In exchange for guaranteeing 325 billion pounds ($462 billion) of RBS assets, the Treasury required the bank to forgo unspecified allowances that normally could be used to reduce its payments and also the right to count losses against taxes owed.
The decision will help Prime Minister Gordon Brown confront the biggest budget deficits since modern records began in 1970 as the recession dries up revenue to the Treasury. RBS paid 16 billion pounds of corporate tax from 1998 to 2007, about 80 percent of the cost of its government-funded recapitalization.
“This is a sign of things to come,” said Peter Spencer, a former Treasury official now advising Ernst & Young. “The government has got to spend now to keep the wolf from the door, but we’re all trying to figure out when the debt is going to have be paid off.”
Lloyds Banking Group Plc also is talking to the Treasury about joining the asset protection plan tapped by RBS yesterday. An announcement detailing its participation may come as early as today. Lloyds said the terms it negotiates with ministers may not be the same as the RBS program.
Record Loss
Yesterday, RBS reported a 24.1 billion-pound loss for 2008, the biggest in U.K. corporate history and surpassing the 22 billion pounds Vodafone Group Plc lost in 2006. In ordinary times, that loss could be used to reduce taxes in future years.
RBS “agreed for a number of years not to claim certain U.K. tax losses and allowances, meaning that when they do return to profitability, they will not be able to benefit from the losses accrued in the intervening period,” Darling said yesterday.
“That will soak up cash from the bank and increase the Treasury’s tax yield,” said George Bull, a tax accountant at Baker Tilly in London. “It will also reduce the amounts available for lending or shareholder dividends.”
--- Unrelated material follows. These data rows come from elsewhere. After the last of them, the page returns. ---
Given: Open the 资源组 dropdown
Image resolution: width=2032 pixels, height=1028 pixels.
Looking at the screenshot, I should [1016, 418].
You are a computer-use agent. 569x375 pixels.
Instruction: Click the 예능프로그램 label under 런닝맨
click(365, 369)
Britain’s five biggest banks -- RBS, Lloyds, HSBC Holdings Plc, Barclays Plc and Standard Chartered Plc -- set aside about 5.3 billion pounds to pay U.K. corporation tax in 2007, according to Bloomberg calculations based on their annual reports. That’s about 10th of the 46 billion pounds collected.
Wider Deficits
While Darling is ladling out money now, he’s also working to shore up the public finances in coming years when he assumes the economy will rebound. In the first 10 months of the fiscal year, the deficit widened to 67.2 billion pounds, the most since records began in 1993, from 23.1 billion pounds a year earlier.
“There’s no easy way out for the government finances,” said David Page, an economist at Investec Securities. “Weakness in financial sector profits over the next year or so means the outlook for corporation tax receipts is bleak.”
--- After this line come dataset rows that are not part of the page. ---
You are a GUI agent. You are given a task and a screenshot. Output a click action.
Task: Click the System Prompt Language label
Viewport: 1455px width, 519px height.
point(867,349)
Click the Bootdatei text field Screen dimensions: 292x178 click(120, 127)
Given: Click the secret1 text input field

Voters are increasingly upset with the government for allowing banks to rack up bad debts and want Brown to rein both risky behavior and the bonuses of the executives responsible. Brown’s Labour Party trailed the Conservative opposition by 20 points in an Ipsos-Mori Ltd. survey earlier this month, the most since before the first bailout in October.
“There’s a feeling of ‘how much longer can this go one for?’” said Andrew Hawkins, a pollster at ComRes Ltd. in London. “There’s real public anger.”
Darling’s budget plan calls for a fiscal stimulus of about 20 billion pounds including spending increases and tax cuts for the next two years. Following that, he expects to increases revenue for the following three years.
The Institute for Fiscal Studies, a public finances consultant that includes the Treasury and Bank of England among its clients, says the deficit is manageable so long as the government takes credible steps to close it.
“Better to do too much that may not be necessary than be seen to do nothing when further effort is required,” said Gemma Tetlow, an IFS economist. Tightening could “subsequently be reversed if it isn’t needed.”